第59話
あゆちゃんは少しためらってから
「つぐちゃんは…郁ちゃんに会ったんだよね。」
「ええ、綺麗…というよりかは、可愛らしい人だったね。あの人ハーフ?」
あゆちゃんは驚いたように
「惜しい、クオーター。みんなわからないのによくわかったね。イギリスの血が入ってるよ。コタなんて”郁って染めてんじゃねーのかよ”って最近まで言ってたのに。」
「あの人の茶髪はあまりに綺麗で、染めたようには思えなかった。あと、あの屈託の無さが同じ日本人だとは思いたくなかった。」
少しだけげんなりすると、あゆちゃんは笑って
「今もイギリスの親戚のとこに身を寄せているそうですよ。」
私は息を抜いて
「とても可愛い人だった…。拓真が惚れるのもわかるわ。女の私でも可愛いと思ったもの。」
掛け値なしの本心だった。あの人の天衣無縫っぷりは作られたものではない、天然培養だ。

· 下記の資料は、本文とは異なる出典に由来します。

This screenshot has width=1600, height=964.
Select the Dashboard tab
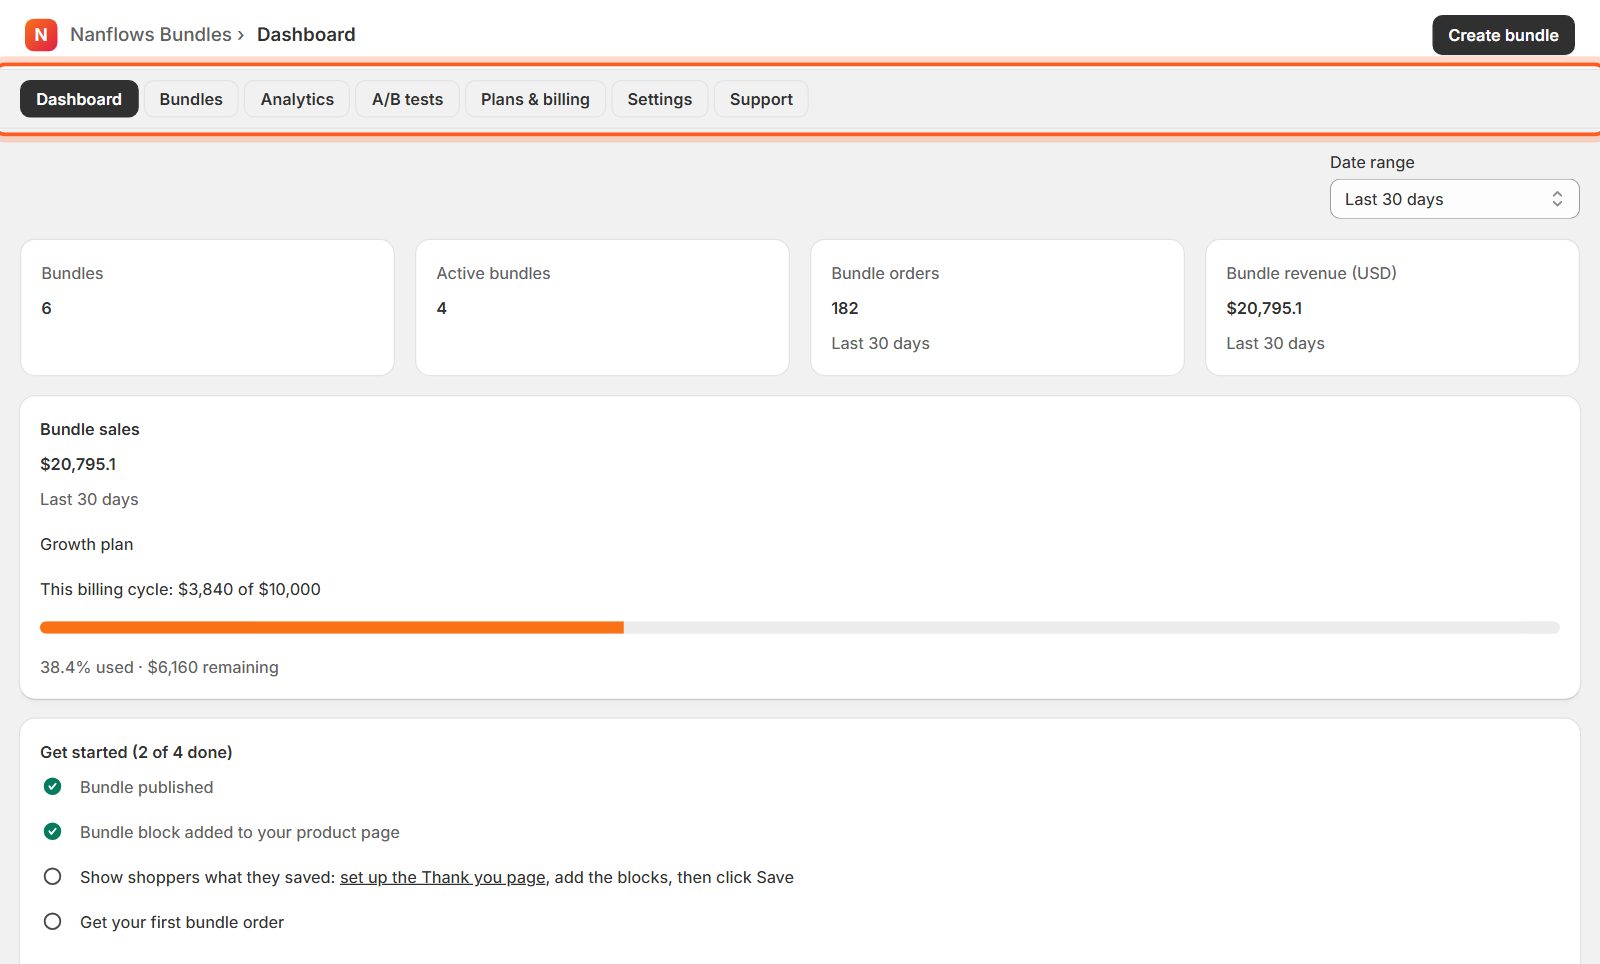click(x=79, y=99)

「ええ。郁ちゃんは可愛いです。でも、見た目ほど甘い人でもないですよ。」
あゆちゃんは悪戯っぽく、ちょっとだけ拗ねたように言った。
「どういうこと?」
「だって、つぐちゃんにもわかったんでしょ?兄ちゃんがあの人のことを数少ない憎からず想ってる人だって。」
あゆちゃんに私と拓真の関係は、少なくとも私の口からは言っていない。それでも血のつながった兄弟で、一番敏い娘だ。勘づくものがあったのだろう。
「…ええ。」
「その男の家に、ボーイフレンドをなんの屈託もなく連れてくるんですから。」
「ああ、そういえば…。なんかあっちにはいい殿方がいて、何人か友人と来た、って言ってたわね。」
その時はいっぱいいっぱいでなんとも思わなかったが、言われてみれば引っかかる言葉だったかもしれない。
「お兄ちゃん、つぐちゃんと別れた後、どんな気持ちで郁ちゃんと、そのボーイフレンドと友人と店まで来たのかしらね。いいザマ。」
ふん、と鼻を鳴らすあゆちゃんに苦笑を返す。
「そういわないであげなよ。拓真の数少ない大切な人なんだから。」
その言葉に、あゆちゃんの目がきらりと輝いた気がした。